— EXERCISE DESCRIPTION —
From the piece on enlightenment below, print word for word everything from "My rationale for" down to "and experiencing us?".
___ ARTICLE ___
What I’ve found recently, over the past few years, is that I have started to see things differently as I have deepened my own practice thanks to this feeling it in your bones kind of level of application.

Getting there is like realizing you have been bumping around in a dark room and then suddenly, you know, after a few decades of bumping around you realize you were in the dark all this time and that just over there is what looks like a door with light coming out from around it. Once you start opening that door everything is different.

The problem with most of us is we get mired in not just the mud of life so that all we can do is sit there, spinning the wheels thinking that if we just keep our foot on the gas we will get somewhere, but for those of us who are serious and sincere about training, we can also get caught up in our minds, compiling information, thinking and thinking and thinking and thinking until we not only get drunk on our own thoughts but deluded by them mistaking book smarts for actual ground floor truth.

You might be thinking that all of this is well and good but if enlightenment is possible, where are all the enlightened beings. Here is the thing, we are all enlightenment machines. It is not just a birthright, it is our most fundamental state, we’ve all just kind of chosen to get caught up in the BS of the world we perceive through our narrow perceptions and caught up in the BS that we fill our thoughts with through our clinging belief that is mainly just ego that doesn’t want to let go or even admit that it is just a false face.

I believe that enlightenment in this lifetime is not just possible but working towards it is the most important thing you can do. I also believe that it doesn’t matter one iota. It doesn’t matter what you think and it doesn’t matter what I think.

My rationale for this is that most of us think – that is the key word by the way – think, that we are perceiving and experiencing the universe but what if that is the first mistake and what we all are is actually something more like the universe perceiving and experiencing us?
___ INFORMATION PROVIDED ___
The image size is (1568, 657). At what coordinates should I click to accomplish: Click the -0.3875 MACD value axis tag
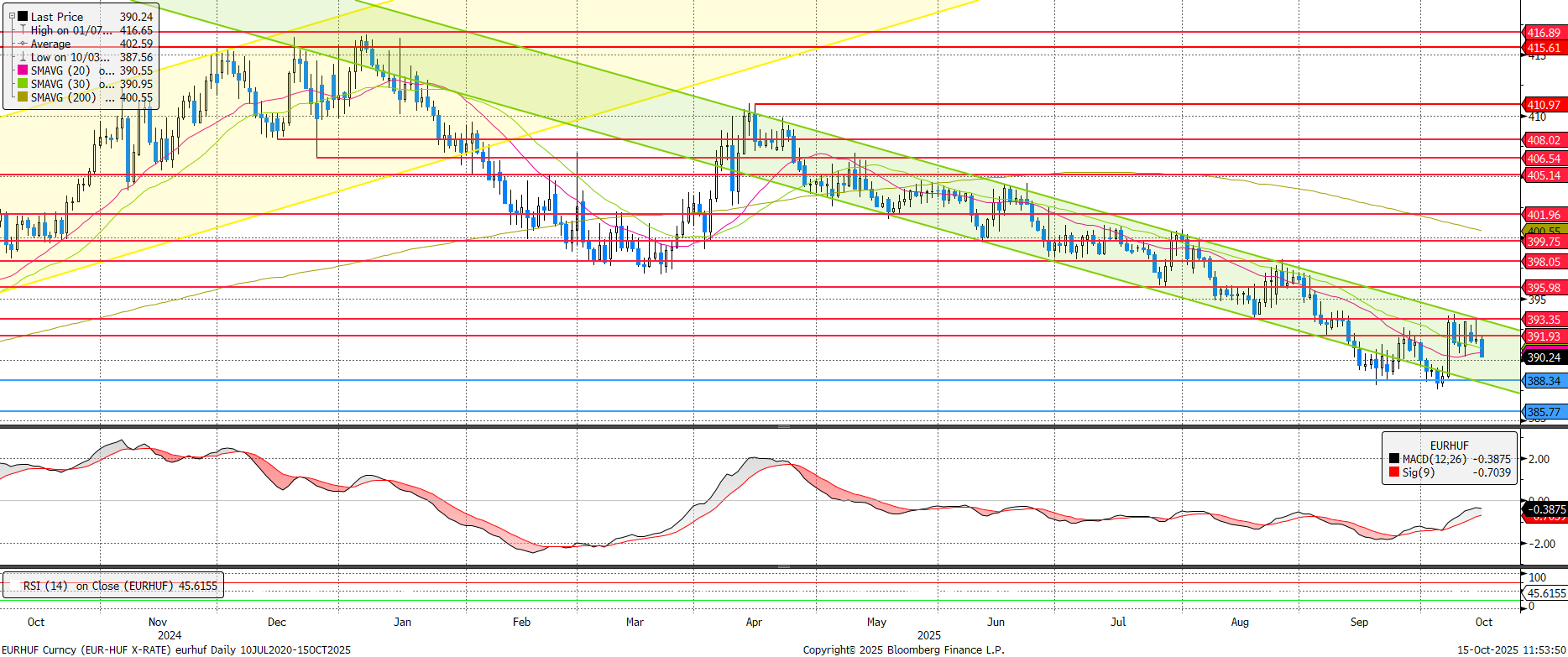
___
— RESPONSE TO THE EXERCISE —
My rationale for this is that most of us think – that is the key word by the way – think, that we are perceiving and experiencing the universe but what if that is the first mistake and what we all are is actually something more like the universe perceiving and experiencing us?